I am trying to implement the nn.Conv1d using CUDA. However, I cannot get the correct answer. It would be great if anyone could help me debug it. Currently, the dimensions of input and output is correct, and the input x is (B, L, D) (batch, length, dimension).
Here is my code
// Simple 1D depthwise convolution implementation with dilation and stride = 1
const uint STRIDE = 1;
const uint DILATION = 1;
__global__ void conv1d_kernel(
const __half2 *__restrict__ u,
const __half2 *__restrict__ weights,
const __half2 *__restrict__ bias,
__half2 *__restrict__ out,
uint padding,
uint B,
uint L,
uint D,
uint L_out,
uint K)
{
const int d_idx = blockIdx.x * blockDim.x + threadIdx.x;
const int l_idx = blockIdx.y * blockDim.y + threadIdx.y;
const int b_idx = blockIdx.z * blockDim.z + threadIdx.z;
if (b_idx >= B || d_idx >= D) {
return;
}
__half2 tmp = __float2half2_rn(0.0f);
for (int k = 0; k < K; k++) {
int input_idx = l_idx * STRIDE + k * DILATION - padding;
if (input_idx >= 0 && input_idx < L) {
tmp = __hfma2(u[b_idx * L * D + input_idx * D + d_idx], weights[k * D + d_idx], tmp);
}
}
out[b_idx * L_out * D + l_idx * D + d_idx] = tmp;
}
//Do not change the function signature or return type!
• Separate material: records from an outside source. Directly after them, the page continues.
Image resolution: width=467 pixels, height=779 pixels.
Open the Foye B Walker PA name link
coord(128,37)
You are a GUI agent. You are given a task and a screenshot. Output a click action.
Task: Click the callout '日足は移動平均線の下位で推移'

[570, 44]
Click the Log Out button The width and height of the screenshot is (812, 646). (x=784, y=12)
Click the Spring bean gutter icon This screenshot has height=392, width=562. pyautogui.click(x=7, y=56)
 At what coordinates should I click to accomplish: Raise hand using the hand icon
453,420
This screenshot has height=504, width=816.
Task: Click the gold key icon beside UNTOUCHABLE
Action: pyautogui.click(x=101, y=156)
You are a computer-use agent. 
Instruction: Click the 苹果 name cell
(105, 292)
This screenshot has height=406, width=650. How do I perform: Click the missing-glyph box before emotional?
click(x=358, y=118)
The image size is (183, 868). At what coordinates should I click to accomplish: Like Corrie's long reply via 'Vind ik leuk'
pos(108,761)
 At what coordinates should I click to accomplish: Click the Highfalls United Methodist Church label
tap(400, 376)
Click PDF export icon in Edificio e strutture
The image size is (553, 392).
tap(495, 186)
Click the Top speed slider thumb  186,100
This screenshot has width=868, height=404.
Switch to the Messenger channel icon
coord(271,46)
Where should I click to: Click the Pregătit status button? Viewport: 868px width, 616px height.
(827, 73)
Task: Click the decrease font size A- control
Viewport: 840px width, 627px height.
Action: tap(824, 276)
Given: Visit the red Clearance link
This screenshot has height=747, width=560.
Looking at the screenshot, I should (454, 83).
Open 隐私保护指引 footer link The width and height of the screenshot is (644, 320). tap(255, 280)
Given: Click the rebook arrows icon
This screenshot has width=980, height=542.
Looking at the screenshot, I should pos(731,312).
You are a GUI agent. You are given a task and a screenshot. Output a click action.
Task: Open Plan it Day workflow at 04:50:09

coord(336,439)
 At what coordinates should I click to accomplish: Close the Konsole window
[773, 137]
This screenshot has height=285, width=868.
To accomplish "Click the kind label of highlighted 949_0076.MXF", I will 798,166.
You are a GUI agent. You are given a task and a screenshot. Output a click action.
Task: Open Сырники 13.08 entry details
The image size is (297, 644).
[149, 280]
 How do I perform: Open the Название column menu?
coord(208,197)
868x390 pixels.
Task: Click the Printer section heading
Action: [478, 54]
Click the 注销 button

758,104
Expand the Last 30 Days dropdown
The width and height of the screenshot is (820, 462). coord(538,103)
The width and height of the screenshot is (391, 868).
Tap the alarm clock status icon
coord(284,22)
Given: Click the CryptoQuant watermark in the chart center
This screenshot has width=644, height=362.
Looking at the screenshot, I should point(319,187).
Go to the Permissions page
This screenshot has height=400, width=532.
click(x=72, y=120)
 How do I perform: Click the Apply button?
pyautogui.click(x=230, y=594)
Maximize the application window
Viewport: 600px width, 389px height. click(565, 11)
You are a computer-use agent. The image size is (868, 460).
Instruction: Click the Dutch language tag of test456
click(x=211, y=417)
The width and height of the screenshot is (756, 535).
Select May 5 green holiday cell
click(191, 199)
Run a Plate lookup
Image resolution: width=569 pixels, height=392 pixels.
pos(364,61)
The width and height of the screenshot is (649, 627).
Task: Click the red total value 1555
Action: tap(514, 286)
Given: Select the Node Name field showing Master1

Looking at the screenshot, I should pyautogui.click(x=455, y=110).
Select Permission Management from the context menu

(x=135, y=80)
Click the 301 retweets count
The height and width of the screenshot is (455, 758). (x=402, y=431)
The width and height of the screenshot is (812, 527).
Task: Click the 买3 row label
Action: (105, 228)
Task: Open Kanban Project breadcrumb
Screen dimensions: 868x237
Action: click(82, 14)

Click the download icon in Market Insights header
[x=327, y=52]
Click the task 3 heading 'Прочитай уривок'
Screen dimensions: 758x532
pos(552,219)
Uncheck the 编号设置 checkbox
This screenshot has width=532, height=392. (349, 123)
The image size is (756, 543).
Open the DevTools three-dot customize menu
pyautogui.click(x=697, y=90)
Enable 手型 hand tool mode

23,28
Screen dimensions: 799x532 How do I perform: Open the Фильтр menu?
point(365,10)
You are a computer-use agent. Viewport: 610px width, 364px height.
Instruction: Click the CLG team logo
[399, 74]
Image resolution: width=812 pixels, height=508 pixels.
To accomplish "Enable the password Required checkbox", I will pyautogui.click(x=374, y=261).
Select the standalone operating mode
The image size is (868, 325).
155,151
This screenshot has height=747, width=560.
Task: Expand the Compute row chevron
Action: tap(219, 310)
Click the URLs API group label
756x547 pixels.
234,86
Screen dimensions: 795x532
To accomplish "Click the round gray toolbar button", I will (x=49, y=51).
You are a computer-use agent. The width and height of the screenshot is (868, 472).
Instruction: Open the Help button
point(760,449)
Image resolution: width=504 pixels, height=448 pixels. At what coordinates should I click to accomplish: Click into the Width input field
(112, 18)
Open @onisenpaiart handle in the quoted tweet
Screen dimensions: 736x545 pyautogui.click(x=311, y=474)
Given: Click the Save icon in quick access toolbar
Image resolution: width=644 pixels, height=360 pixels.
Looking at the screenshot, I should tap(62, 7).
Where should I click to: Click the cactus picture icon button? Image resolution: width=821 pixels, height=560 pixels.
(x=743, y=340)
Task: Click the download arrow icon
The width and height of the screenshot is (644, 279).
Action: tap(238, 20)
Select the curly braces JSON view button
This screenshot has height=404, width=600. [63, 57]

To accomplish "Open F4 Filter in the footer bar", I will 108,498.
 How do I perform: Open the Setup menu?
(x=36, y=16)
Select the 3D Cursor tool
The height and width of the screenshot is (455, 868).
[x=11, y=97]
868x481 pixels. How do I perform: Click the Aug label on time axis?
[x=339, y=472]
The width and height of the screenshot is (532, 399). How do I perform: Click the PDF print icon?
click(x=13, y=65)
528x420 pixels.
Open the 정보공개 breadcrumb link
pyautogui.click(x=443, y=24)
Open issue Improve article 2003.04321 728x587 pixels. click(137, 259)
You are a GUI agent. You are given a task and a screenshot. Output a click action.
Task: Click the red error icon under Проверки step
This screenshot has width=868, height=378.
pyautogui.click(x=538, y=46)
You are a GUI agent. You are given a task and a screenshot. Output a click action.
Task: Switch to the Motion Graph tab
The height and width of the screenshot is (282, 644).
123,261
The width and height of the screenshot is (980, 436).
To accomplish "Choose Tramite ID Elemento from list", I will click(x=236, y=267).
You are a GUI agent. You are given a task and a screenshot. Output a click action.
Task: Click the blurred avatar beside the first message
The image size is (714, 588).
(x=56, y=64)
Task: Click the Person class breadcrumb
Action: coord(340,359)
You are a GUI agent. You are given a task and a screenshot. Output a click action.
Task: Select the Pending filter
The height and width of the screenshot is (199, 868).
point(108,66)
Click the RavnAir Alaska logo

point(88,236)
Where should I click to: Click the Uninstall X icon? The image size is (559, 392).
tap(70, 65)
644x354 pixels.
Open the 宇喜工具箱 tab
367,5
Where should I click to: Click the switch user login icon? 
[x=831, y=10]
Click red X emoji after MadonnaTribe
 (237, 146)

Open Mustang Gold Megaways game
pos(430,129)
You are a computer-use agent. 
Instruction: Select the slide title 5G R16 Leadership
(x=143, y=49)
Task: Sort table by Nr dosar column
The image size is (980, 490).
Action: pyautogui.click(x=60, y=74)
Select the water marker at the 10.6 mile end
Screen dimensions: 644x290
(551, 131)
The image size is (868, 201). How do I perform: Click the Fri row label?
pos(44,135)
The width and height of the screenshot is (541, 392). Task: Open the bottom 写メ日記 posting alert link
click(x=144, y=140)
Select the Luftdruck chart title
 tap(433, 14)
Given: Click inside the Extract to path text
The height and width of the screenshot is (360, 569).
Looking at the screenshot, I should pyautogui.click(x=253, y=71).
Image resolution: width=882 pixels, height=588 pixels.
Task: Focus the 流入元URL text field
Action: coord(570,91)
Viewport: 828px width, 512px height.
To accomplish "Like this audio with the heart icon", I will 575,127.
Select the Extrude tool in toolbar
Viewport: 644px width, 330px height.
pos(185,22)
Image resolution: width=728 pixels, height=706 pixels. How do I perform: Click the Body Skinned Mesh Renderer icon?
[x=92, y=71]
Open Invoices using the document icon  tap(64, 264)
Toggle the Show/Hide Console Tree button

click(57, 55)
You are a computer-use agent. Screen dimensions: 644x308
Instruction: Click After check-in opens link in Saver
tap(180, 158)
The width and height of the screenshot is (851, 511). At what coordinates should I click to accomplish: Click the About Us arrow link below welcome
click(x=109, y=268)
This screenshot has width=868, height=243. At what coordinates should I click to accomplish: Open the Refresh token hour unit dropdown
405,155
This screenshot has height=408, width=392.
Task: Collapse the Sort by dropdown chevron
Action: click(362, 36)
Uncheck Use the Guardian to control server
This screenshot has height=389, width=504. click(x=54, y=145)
torch::Tensor conv1d_cuda_half(
torch::Tensor u,
torch::Tensor weight,
torch::Tensor bias,
uint padding)
{
const uint b = u.size(0);
const uint l = u.size(1);
const uint d = u.size(2);
const uint k = weight.size(0);
printf("b = %dn", b);
printf("l = %dn", l);
printf("d = %dn", d);
printf("k = %dn", k);
//computes the output length. For more info see https://pytorch.org/docs/stable/generated/torch.nn.Conv1d.html
uint l_out = ((l + 2 * padding - DILATION * (k - 1) - 1) / STRIDE + 1);
printf("l_out = %dn", l_out);
//block dimensions
dim3 blockDims;
//TODO: set the block dimensions
blockDims.x = 1; // along L
blockDims.y = 1; // along D
blockDims.z = 1; // along B
dim3 gridDims;
// //TODO: set the grid dimensions
gridDims.x = (b + blockDims.x - 1) / blockDims.x;
gridDims.y = (l + blockDims.y - 1) / blockDims.y;
gridDims.z = (d + blockDims.z - 1) / blockDims.z;
//create the output tensor
torch::Tensor out = torch::empty({b, l_out, d}, u.options());
//feel free to modify the kernel call however you like
conv1d_kernel<<<gridDims, blockDims>>>(
static_cast<__half2 *>(u.data_ptr()),
static_cast<__half2 *>(weight.data_ptr()),
static_cast<__half2 *>(bias.data_ptr()),
static_cast<__half2 *>(out.data_ptr()),
padding,
b,
l,
d,
l_out,
k);
return out;
}
Thanks a lot!!
I had tried to switch d_idx
to = blockIdx.z * blockDim.z + threadIdx.z;
but the result is still not correct.